Input data START

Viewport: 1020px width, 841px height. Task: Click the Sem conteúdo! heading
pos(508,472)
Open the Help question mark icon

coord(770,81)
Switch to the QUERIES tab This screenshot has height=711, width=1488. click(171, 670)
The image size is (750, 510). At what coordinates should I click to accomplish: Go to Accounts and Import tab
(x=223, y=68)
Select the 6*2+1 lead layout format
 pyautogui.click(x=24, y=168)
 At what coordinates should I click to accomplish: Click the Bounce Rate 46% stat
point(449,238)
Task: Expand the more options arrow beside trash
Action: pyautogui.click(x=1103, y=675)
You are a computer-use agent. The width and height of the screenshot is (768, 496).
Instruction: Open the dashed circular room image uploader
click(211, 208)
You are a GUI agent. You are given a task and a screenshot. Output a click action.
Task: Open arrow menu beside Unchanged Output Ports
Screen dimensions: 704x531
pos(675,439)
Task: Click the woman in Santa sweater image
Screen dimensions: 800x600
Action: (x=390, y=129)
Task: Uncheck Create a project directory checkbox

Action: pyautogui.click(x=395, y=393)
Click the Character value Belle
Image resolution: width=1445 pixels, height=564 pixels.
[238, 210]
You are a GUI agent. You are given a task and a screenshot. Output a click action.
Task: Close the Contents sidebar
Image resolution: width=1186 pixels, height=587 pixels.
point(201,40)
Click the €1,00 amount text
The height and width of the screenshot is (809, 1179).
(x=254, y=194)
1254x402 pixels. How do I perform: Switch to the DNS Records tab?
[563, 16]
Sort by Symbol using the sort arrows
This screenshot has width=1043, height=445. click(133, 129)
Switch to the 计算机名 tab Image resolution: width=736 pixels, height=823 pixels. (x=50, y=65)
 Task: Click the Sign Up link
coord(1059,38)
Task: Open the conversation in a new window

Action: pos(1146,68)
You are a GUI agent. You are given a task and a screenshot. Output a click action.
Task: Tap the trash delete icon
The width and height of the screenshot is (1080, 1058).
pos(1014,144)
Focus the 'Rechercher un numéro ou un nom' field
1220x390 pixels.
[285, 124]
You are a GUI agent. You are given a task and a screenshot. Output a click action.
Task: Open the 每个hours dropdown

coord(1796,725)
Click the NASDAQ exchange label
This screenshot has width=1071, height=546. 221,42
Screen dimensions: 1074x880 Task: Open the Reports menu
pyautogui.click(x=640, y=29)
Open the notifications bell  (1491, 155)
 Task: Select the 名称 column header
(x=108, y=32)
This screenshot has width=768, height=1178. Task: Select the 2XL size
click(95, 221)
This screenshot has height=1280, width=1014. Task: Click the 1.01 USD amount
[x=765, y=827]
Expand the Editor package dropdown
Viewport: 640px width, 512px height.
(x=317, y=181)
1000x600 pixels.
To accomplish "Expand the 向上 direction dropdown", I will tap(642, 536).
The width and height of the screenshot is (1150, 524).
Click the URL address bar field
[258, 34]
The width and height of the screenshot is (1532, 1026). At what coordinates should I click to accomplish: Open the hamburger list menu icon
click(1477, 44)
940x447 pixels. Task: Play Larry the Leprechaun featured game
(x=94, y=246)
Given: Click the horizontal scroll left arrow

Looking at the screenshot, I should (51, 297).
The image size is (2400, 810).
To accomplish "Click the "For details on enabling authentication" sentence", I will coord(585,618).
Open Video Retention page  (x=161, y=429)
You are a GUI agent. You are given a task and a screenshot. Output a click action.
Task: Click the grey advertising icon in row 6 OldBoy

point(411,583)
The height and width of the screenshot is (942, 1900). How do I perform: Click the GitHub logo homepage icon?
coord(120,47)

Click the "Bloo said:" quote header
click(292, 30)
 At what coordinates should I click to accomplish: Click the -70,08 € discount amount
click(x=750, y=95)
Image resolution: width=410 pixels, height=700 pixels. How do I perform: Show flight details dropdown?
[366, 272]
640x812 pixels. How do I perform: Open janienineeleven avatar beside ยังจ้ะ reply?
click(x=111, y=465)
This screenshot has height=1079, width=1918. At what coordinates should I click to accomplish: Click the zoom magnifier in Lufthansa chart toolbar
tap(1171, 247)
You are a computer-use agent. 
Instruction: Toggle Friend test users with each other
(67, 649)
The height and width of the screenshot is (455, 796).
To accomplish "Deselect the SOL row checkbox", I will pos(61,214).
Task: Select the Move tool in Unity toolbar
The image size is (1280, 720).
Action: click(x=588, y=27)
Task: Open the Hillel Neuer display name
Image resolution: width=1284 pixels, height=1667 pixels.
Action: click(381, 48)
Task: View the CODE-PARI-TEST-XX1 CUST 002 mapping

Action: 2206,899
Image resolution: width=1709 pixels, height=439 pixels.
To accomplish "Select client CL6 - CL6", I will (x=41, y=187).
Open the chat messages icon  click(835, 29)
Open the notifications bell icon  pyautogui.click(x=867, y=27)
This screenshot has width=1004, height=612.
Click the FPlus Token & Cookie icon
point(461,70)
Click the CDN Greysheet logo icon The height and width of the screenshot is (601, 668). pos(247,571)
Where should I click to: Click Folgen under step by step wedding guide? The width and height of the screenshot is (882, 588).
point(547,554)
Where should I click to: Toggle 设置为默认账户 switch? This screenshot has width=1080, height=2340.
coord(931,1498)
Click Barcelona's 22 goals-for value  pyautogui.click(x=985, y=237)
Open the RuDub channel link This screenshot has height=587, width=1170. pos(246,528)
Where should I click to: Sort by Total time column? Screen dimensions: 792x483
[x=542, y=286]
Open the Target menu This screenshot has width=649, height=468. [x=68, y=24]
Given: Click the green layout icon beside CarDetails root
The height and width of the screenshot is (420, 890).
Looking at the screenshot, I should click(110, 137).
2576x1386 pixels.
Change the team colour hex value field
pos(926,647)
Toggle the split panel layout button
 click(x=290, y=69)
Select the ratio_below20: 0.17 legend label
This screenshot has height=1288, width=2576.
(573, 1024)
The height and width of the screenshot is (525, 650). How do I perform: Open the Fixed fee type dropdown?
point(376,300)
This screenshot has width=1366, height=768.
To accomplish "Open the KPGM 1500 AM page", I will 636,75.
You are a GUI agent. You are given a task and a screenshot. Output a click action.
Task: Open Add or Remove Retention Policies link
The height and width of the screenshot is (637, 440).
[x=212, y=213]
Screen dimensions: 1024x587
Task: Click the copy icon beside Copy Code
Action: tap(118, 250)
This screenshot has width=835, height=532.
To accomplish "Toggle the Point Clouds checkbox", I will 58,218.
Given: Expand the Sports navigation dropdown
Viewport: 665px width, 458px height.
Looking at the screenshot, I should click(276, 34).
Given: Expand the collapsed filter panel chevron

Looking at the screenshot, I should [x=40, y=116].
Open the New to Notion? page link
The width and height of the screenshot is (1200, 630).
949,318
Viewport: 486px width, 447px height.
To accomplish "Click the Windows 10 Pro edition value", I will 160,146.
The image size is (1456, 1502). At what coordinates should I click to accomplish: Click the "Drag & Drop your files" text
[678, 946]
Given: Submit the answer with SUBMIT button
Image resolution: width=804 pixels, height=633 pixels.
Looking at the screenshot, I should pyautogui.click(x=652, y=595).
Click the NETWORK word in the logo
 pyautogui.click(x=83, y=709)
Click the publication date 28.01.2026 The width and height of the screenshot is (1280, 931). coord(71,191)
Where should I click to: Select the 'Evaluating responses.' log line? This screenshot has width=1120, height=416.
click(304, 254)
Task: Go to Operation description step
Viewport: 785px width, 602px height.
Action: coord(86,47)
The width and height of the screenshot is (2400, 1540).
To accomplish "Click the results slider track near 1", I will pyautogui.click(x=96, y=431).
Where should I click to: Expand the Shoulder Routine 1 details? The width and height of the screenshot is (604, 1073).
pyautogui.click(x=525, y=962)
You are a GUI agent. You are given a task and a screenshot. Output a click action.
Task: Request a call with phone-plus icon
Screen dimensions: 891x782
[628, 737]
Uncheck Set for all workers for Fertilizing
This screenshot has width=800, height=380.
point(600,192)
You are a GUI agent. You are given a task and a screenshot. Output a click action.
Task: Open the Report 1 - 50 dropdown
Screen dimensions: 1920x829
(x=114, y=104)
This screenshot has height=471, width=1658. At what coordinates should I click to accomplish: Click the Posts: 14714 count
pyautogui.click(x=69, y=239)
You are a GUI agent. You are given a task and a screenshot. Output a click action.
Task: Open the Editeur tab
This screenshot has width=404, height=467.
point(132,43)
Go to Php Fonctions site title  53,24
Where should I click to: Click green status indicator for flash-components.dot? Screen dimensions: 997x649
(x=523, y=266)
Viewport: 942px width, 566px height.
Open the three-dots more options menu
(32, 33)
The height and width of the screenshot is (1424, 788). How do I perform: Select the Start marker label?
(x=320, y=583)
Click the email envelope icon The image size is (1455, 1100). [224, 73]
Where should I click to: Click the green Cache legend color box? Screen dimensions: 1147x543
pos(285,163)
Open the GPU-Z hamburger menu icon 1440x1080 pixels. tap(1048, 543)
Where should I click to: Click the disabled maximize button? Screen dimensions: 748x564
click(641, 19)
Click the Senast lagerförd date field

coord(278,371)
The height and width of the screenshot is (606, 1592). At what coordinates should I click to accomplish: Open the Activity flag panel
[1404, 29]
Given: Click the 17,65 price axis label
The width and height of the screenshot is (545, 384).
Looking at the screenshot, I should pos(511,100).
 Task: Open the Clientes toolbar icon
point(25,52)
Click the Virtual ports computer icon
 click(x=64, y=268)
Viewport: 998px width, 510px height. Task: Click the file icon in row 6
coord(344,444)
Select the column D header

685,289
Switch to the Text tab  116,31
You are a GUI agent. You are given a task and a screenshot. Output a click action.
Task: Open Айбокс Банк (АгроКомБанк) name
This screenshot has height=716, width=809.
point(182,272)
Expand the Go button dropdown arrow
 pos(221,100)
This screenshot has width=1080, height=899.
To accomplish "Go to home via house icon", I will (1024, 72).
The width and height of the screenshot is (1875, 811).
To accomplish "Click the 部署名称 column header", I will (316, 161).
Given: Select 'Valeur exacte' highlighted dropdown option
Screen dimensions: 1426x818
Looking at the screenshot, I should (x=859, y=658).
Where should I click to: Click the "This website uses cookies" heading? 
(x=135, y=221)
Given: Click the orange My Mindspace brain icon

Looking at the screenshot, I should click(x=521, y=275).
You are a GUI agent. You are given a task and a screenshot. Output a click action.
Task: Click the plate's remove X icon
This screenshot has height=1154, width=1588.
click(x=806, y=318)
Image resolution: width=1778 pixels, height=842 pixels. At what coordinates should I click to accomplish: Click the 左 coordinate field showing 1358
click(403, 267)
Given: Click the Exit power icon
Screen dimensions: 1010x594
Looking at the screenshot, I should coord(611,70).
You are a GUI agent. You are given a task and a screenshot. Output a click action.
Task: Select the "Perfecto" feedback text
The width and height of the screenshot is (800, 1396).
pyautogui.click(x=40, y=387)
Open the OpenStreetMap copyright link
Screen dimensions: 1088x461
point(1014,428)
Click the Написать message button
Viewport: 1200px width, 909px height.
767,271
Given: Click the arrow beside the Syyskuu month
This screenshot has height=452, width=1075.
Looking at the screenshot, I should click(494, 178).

Input data END

Your assignment
Copy every line in the entries above that has the string "Retention" in it.

Answer to the exercise
Open Video Retention page  (x=161, y=429)
Task: Open Add or Remove Retention Policies link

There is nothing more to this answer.